The SUV swung left, too. I took an immediate right. It followed. Another left. Still there. My heart was suddenly hammering a frantic rhythm against my ribs, suffocatingly loud in the quiet cabin of my car.
I hit the speed dial for Lila, my roommate and best friend.
“Hey, Lils,” I squeaked, my voice betraying the sheer panic coursing through me.
“What’s wrong? Where are you?” I could practically hear her bolts of intuition firing through the line; she knew my baseline, and this wasn’t it.
“I think some actual psycho is following me from the grocery store,” I said, my knuckles white on the steering wheel.
“What?” There was a frantic rustling sound on her end, the unmistakable noise of her pacing our living room.
“Okay, look at me—well, don’t look at me, you’re driving—how far away are you?”
“Two minutes. I’m practically there.”
“Okay, I’m coming down to the curb. Stay on the line.” More chaotic ruffling ensued.
“Lila, what are you doing?” I asked, checking the mirror again. He was still riding my bumper.
“Arming myself for a tactical defense operation,” her voice muffled as if she’d set the phone down to rummage through a closet.
“I just passed The Autumn Pot,” I reported, my voice shaking.
“I’m on the stairs,” she fired back, the heavy echo of our apartment stairwell confirming her descent.
“Okay, I’m pulling up to the curb now. Oh god, Lila, he’s still right there.”
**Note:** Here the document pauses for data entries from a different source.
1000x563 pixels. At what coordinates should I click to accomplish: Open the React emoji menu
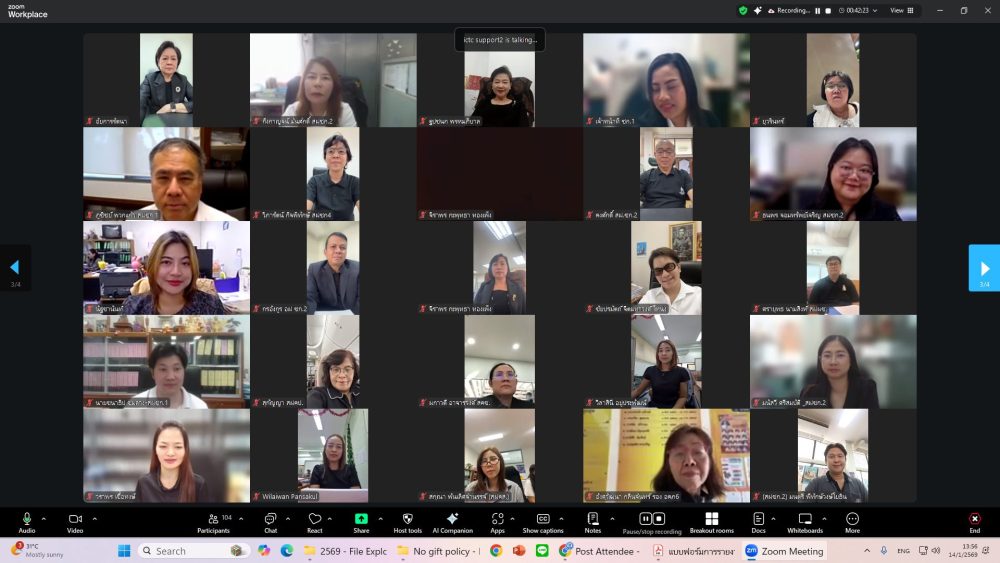pos(314,521)
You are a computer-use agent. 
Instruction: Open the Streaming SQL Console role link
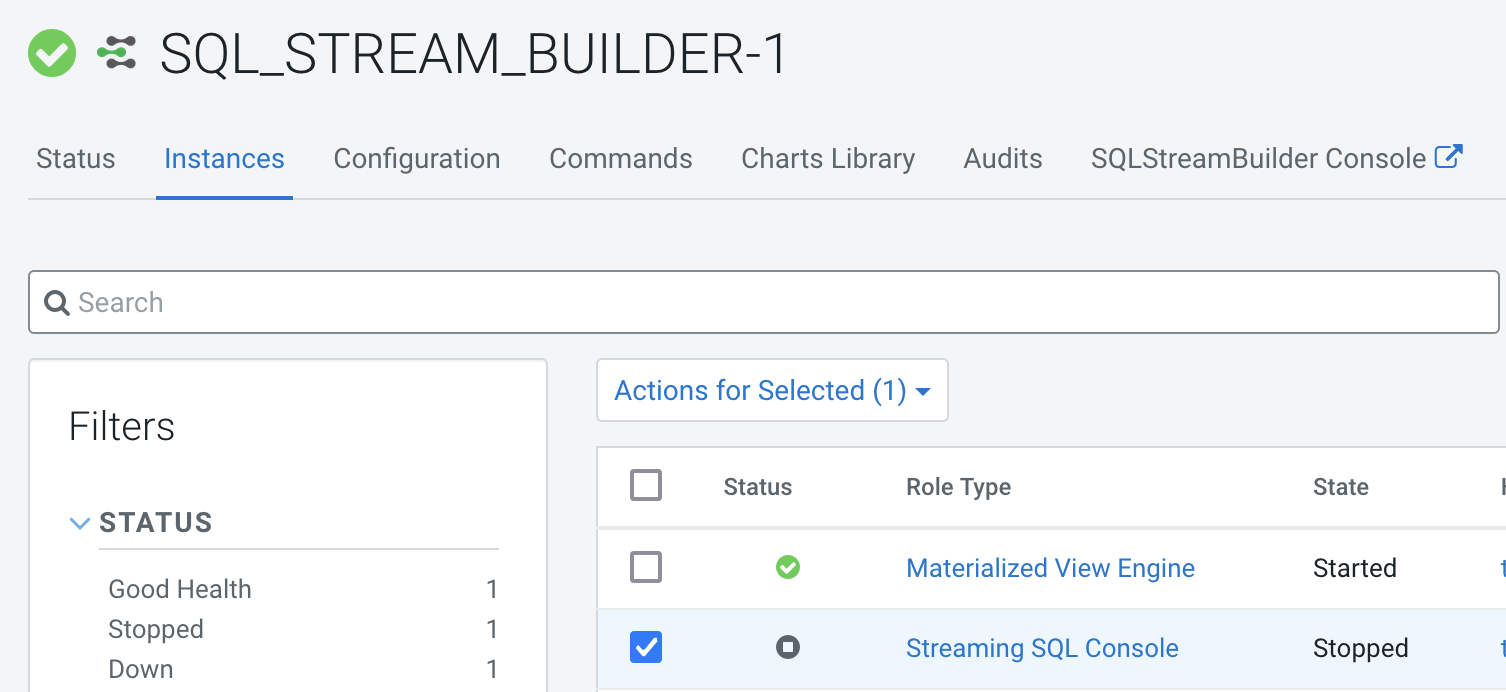point(1042,648)
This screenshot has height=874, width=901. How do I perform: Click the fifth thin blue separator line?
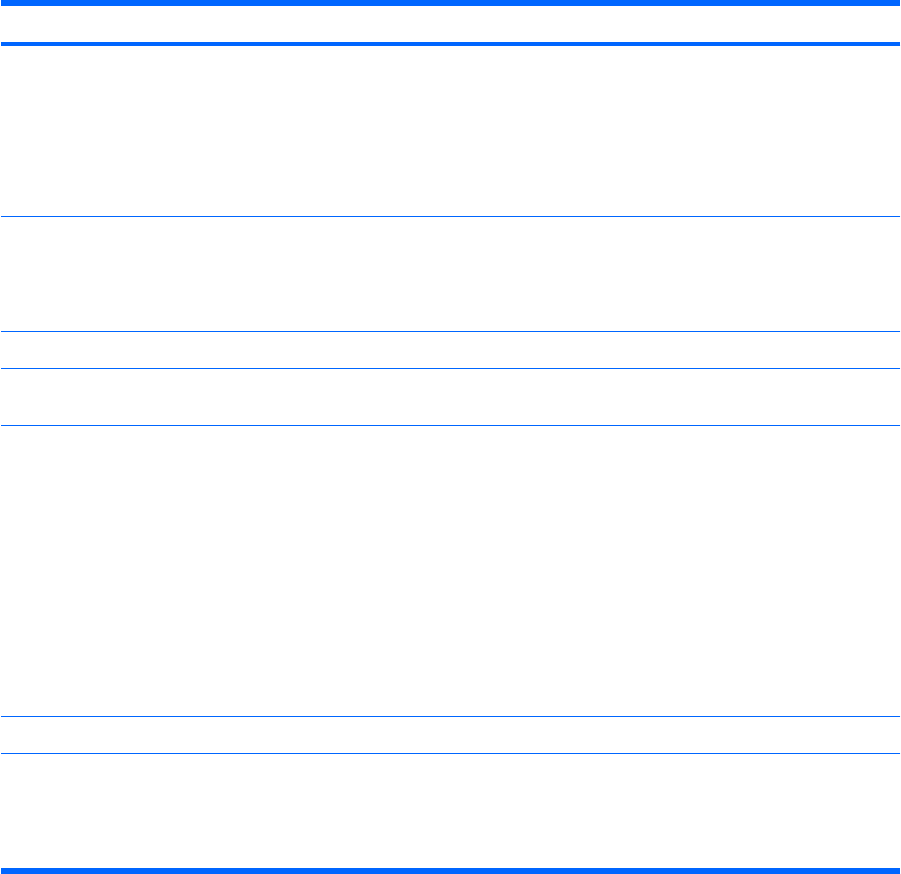click(x=450, y=717)
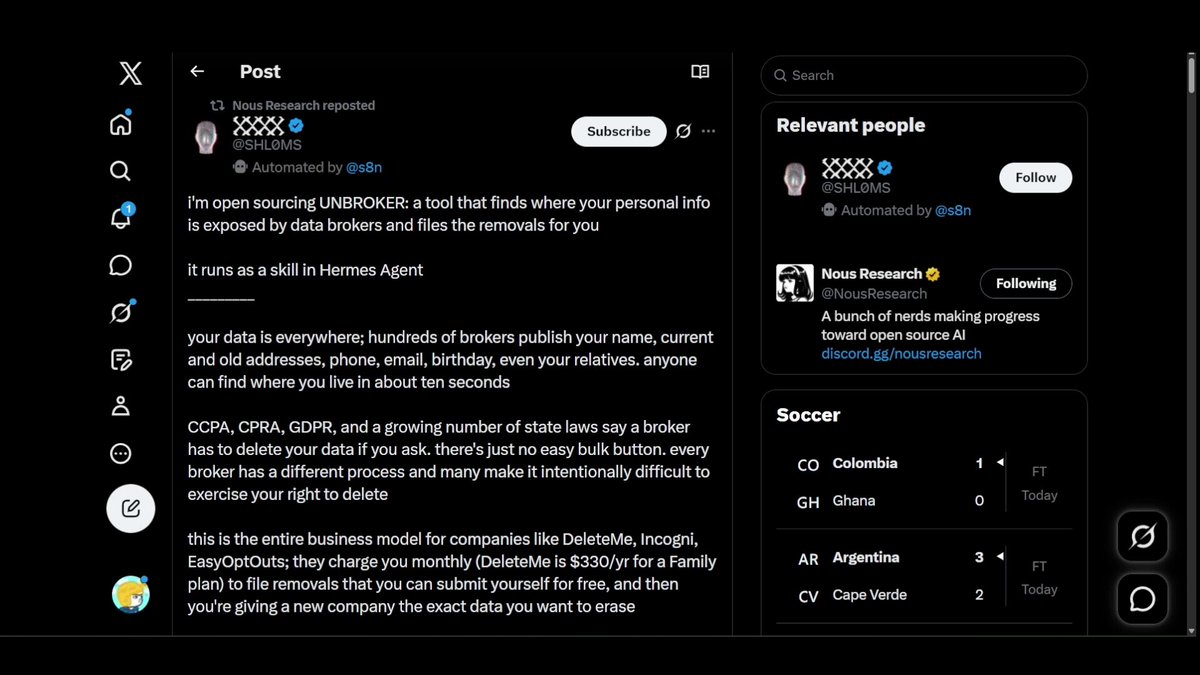Toggle Following button for Nous Research
This screenshot has height=675, width=1200.
[1025, 283]
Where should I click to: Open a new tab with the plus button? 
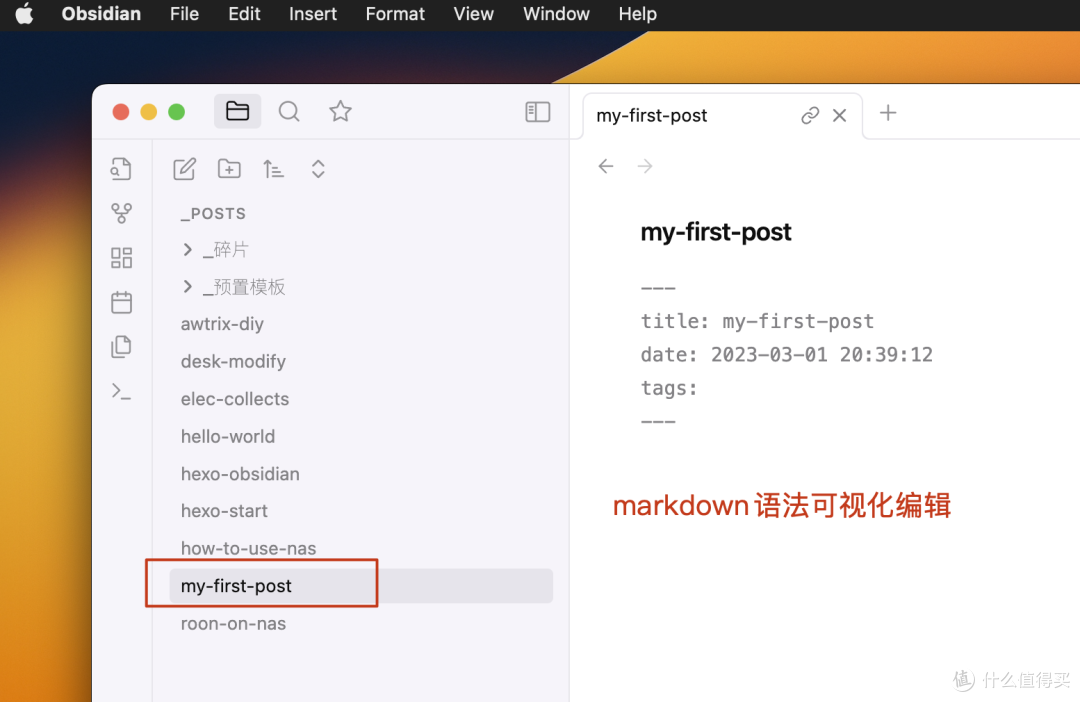pos(888,113)
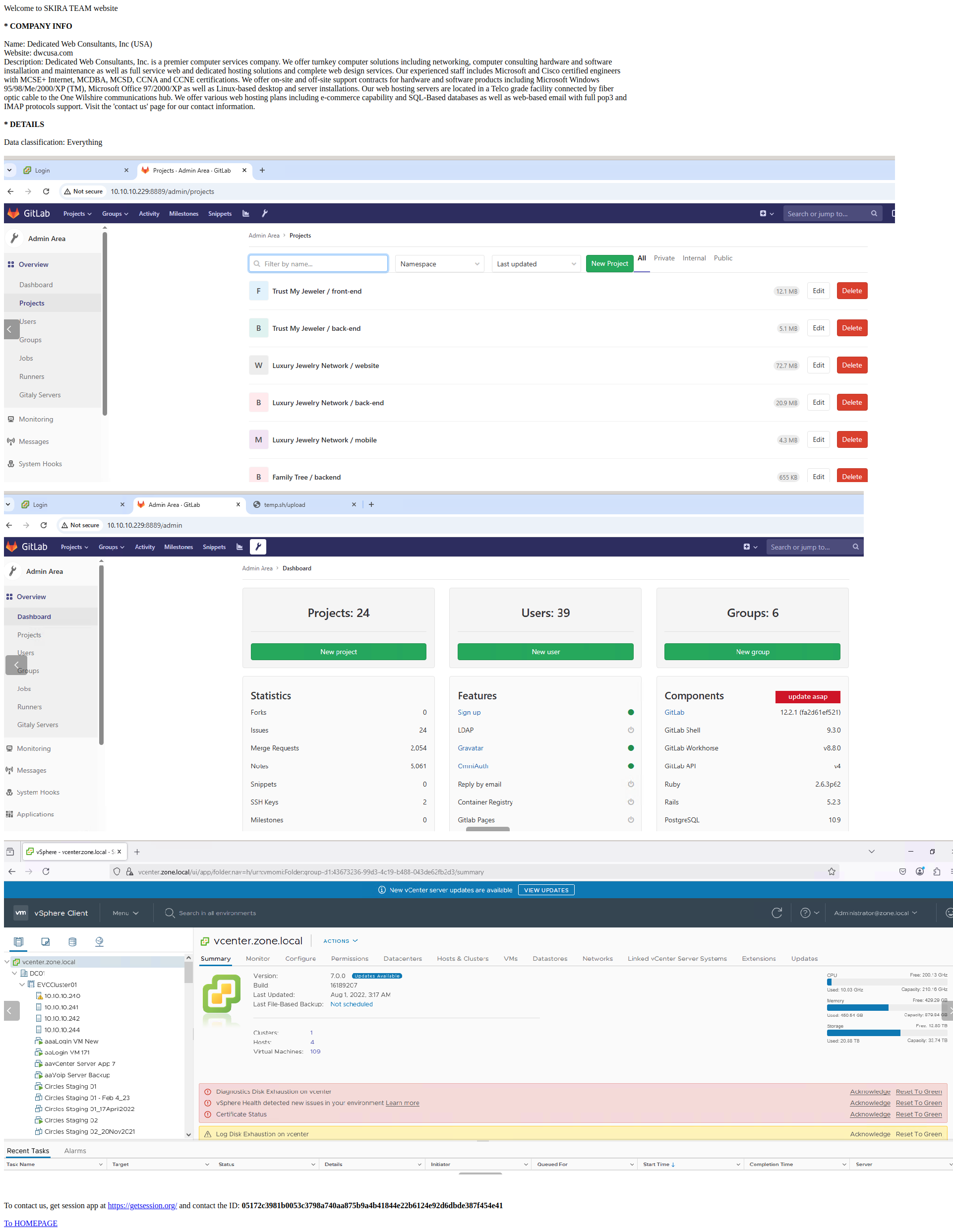Collapse the EVCCluster01 tree node
The width and height of the screenshot is (953, 1232).
pos(22,985)
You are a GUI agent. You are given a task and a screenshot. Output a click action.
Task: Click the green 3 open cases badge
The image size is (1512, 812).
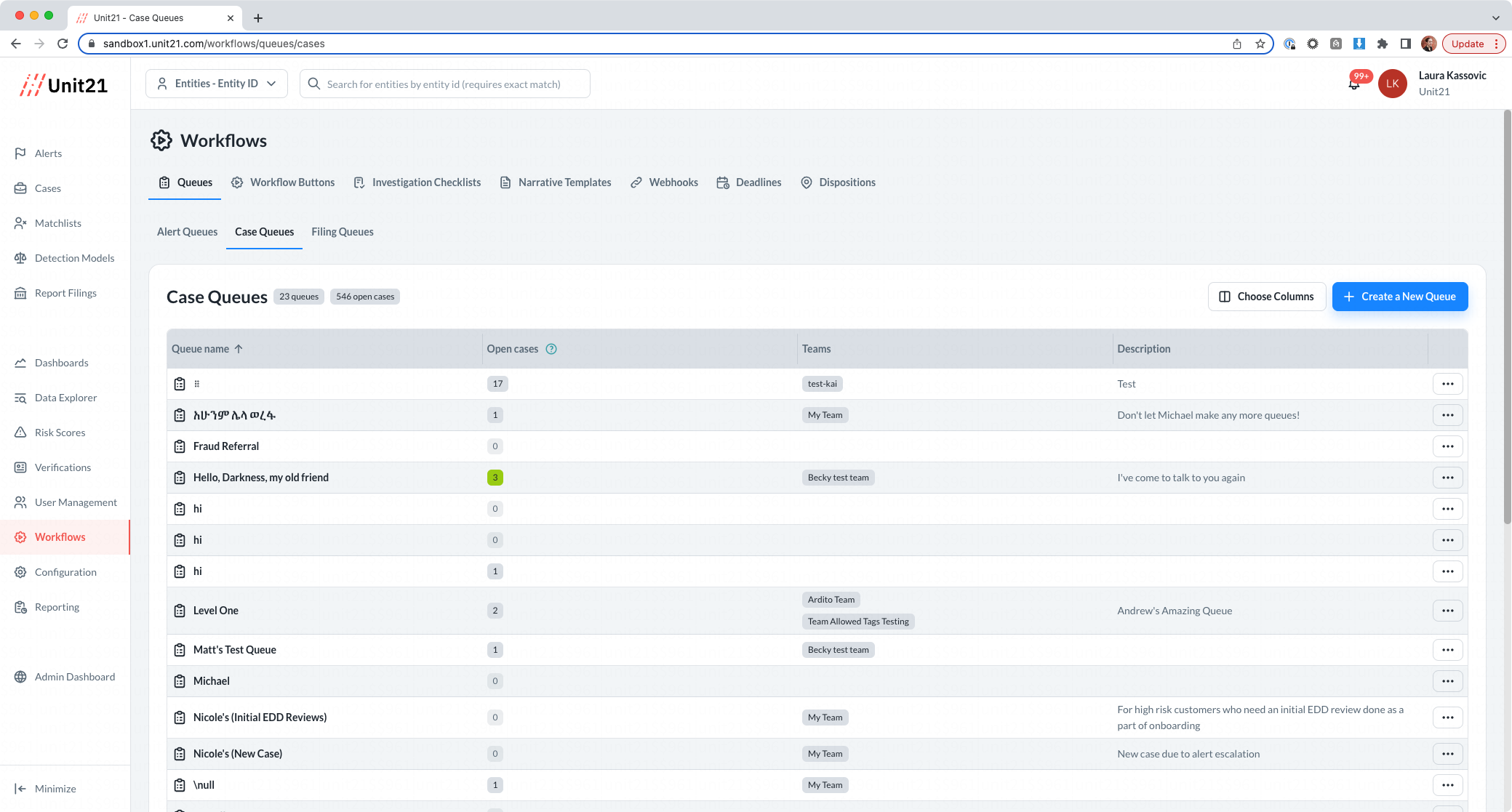(x=495, y=478)
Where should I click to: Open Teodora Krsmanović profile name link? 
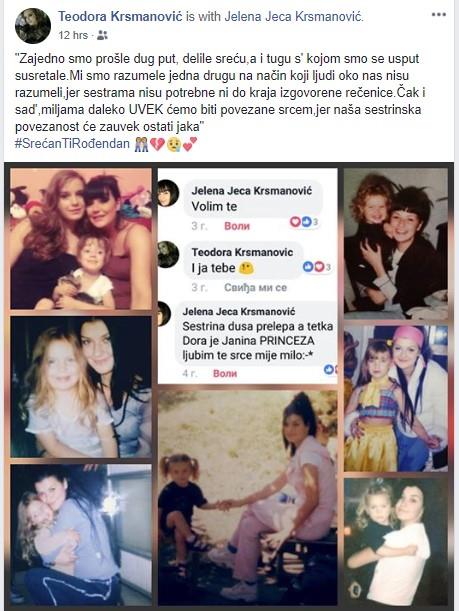(120, 16)
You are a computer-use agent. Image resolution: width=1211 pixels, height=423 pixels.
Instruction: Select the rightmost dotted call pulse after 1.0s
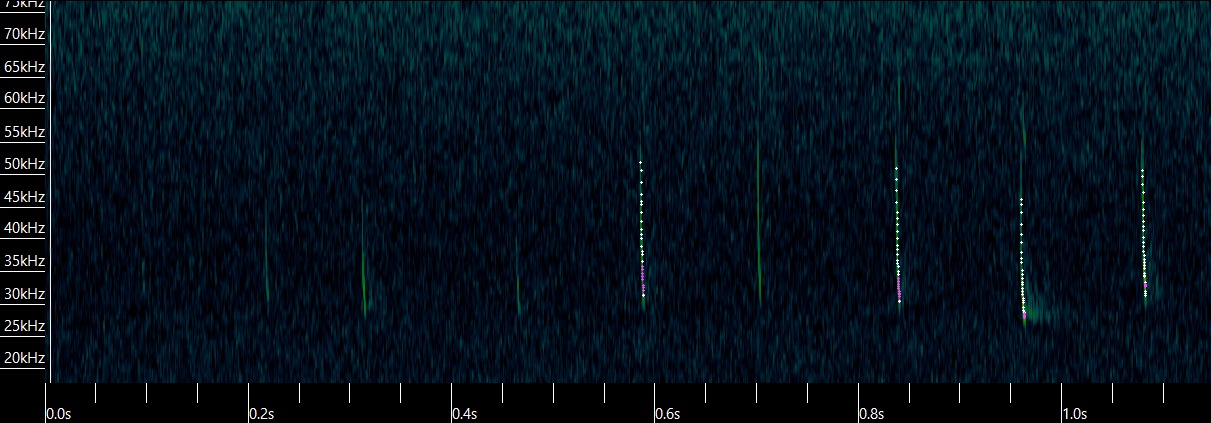tap(1144, 235)
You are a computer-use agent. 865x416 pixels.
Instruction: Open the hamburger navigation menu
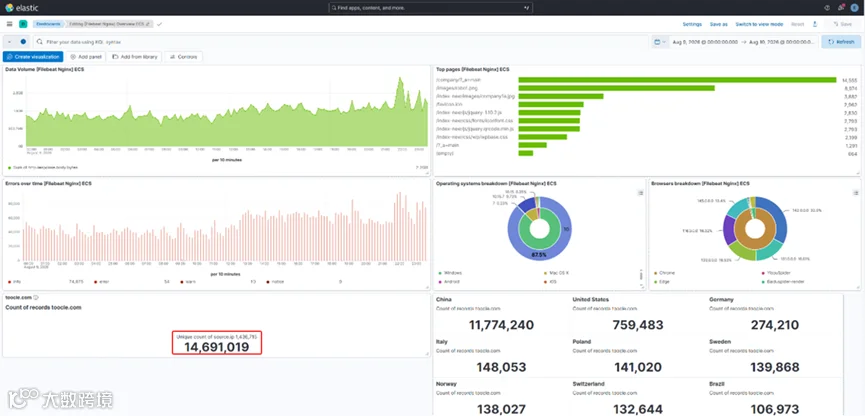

There was a brief pause on the line.
“Are you referring to the incredibly expensive, midnight-black Range Rover?” I could hear the immediate, deeply inappropriate shift to judgment in her voice.
“Yes!”
“Okay, well, a very wealthy psycho is following you,” she teased, her voice bleeding through both the phone and the open air as I pulled up to our building.
“This is literally the inciting incident of a dark romance novel, Del.”
“Or I’m about to become a cautionary tale in a true-crime documentary ten years from now,” I shot back, throwing the car into park.
“I’m coming up on your side,” she said, and the line went dead.
Through my windshield, I watched the Range Rover slow to a crawl, creeping toward my rear bumper like a predator sizing up its prey.
“Take this, you creepy, boundary-violating stalker!”
Suddenly, Lila materialized from the shadows of our awning like a chaotic, avenging angel. With precision form that would make an MLB pitcher weep, she began hurling raw eggs at the Range Rover’s pristine windshield.
Splat. Splat. Splat. Yellow yolk exploded across his line of sight.
I threw my door open, locked the car, and stared at her, utterly flabbergasted.
“This? This was the tactical defense operation?!”
“The knife is in my back pocket, take it out!” she yelled, aggressively thrusting her hip in my direction while searching her own coat.
I reached out, my fingers wrapping around something metallic in her side pocket.
“Lila, this is a taser.”
“The other pocket!” she screamed.
Inside the Range Rover, the wiper blades swiped frantically, smearing raw egg into a blinding, opaque sheet of yellow goo. Through the messy glass, I saw the driver catch sight of me wielding a taser in one hand and a kitchen knife in the other, flanked by a woman who clearly had no regard for the price of groceries.
With a screech of tires that echoed down the block, the Range Rover slammed into reverse and sped away into the night.